Basecamp and Sharepoint: Email Rules Improve Communication

The first two hacks discussed here require a bit of technical know-how. But there are other, simpler hacks you can use to help people “get their feet wet” when it comes to using new tools.

Dennis McDonald, PhD, is a project manager and independent consultant who writes on collaboration and project management. Over the past decade, one of the biggest obstacles to adoption of collaboration tools that he’s witnessed is a continued reliance on email. “There are some people who just cannot, or who will not, let go of using email,” he says.

Rather than migrating to collaborative environments where multiple team members work on a shared deliverables in real-time (e.g. Google Docs) these holdouts often fail to access the most up-to-date technology, instead continuing to send their individual work via email, or in email file attachments.

McDonald once faced this issue when using Basecamp to work on a mixed team project. Team members were reluctant to communicate with one another directly in Basecamp using the platform’s message system, which meant he had to figure out a way around this.

McDonald realized that, instead of forcing team members to visit the Basecamp site, he could configure the way email notifications were sent in Basecamp’s administrative settings. This way, all messages sent in Basecamp were emailed to the team to keep members up-to-date on what was happening, even if they weren’t logged into the system. Users could reply directly to the email, and their response would be logged in Basecamp automatically.

Additionally, since each Basecamp email notification contains a “View this on Basecamp” link, users who received these notifications could immediately access the platform with a single click, which encouraged them to use the tool more.

While this hack only required McDonald to play around with the administrative features of Basecamp, rather than programming new code, it was a quick, simple way to reach users via their preferred communication tool and increase collaboration among team members.

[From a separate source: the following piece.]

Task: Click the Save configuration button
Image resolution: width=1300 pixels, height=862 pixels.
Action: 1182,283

A similar type of hack, McDonald says, can be used to encourage increased adoption of Microsoft Sharepoint. A platform similar to Basecamp, Sharepoint enables teams to collaborate by providing unique websites devoted to each project, where team members can access the relevant up-to-date version of any document or deliverable. These sites also contain social feeds and group discussions to enable team members to communicate about important project tasks in lieu of email.

For non (or reluctant) adopters of Sharepoint that prefer to use email, McDonald recommends using a hack that allows them to continue to use email for project communication, but with one key caveat: all documents and files must be uploaded and stored in Sharepoint—not included as email attachments.

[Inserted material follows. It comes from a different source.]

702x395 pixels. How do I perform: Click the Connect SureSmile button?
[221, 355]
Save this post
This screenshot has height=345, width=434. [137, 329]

With this hack, users would only be required access to the Sharepoint site of the project they’re currently working on (so they don’t have to navigate the entire interface), which they would use to store all necessary documents and files. If they needed to reference a document or file in an email, they would simply include the link to where it was housed on the Sharepoint site.

This approach, McDonald says, can be an effective way to slowly transition users who are balking at the idea of communicating solely within an online platform. “That may not sound like much, but if the organization is accustomed to using Sharepoint only to support intranet portals (and not collaboration), that can be a big step,” he explains.

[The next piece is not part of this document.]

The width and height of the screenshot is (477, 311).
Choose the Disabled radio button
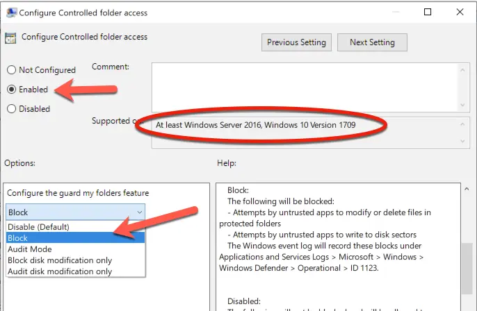(11, 108)
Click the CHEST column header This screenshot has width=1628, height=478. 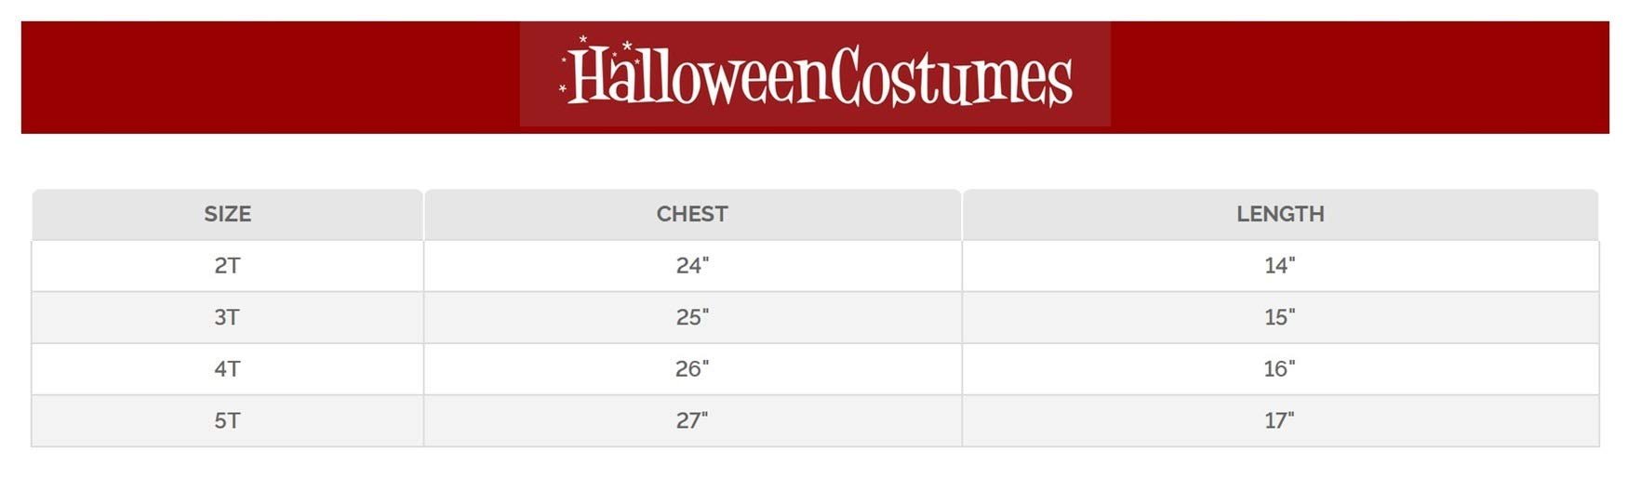692,214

McDonald stresses that groups often need an incremental change that taps into existing communication, such as email, to familiarize themselves before switching over entirely to a new tool. The benefit of this, he says, is that you don’t disrupt existing patterns of collaboration, and you build trust among team members by allowing them to continue using tools they’re comfortable with.

Rather than “forcing a unified strategy,” McDonald says project managers must evaluate which tools are most crucial to project completion, and focus on identifying ways that certain tools can work together—much like the conductor of an orchestra.